In Damascus, Syrian-born Mazna meets Beiruti Idris and his Palestinian friend Zakaria, and it is in Beirut at Idris' ancestral home, that Mazna, Idris, and their grown children and grandchildren return to after decades in the US. This is very much a character-driven novel where each chapter reveals another intimacy about each member of the family. Hala takes the time to introduce us to each person in detail, each chapter revealing another intimacy, flaw, or secret about each member of the Nasr family. Born & raised in the US, the Nasr children seem pretty content with their lives as Americans. They've drifted apart from each other but strangely, Idris' decision to return to Lebanon and sell his father's home, is a move that reunites the entire family back to where it all began.

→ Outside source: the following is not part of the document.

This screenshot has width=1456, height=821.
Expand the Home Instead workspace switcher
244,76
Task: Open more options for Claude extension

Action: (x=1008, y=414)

This reminded me of that home away from home feeling that I sometimes have - although born and raised in London, there is an attachment to the motherland for me and the selling up of my ancestral home would probably drive me to revisit my parent's upbringing and reminisce about my childhood memories with the elder generations who are no more.
The story flits between past and present, but it’s the stories of the parents' respective pasts and these older generations fascinated me the most. How life was like back then, the core love story between Mazna & Idris - the betrayal, the loyalty, and mutual understanding, their later acclimatisation to rural California as asylum seekers, and starting all over again. They say that children are a map of their parents, and Hala draws all the lines of this map with dedication. This isn't a fast read, but a detailed, emotional & messy family history to be devoured slowly - highly recommend.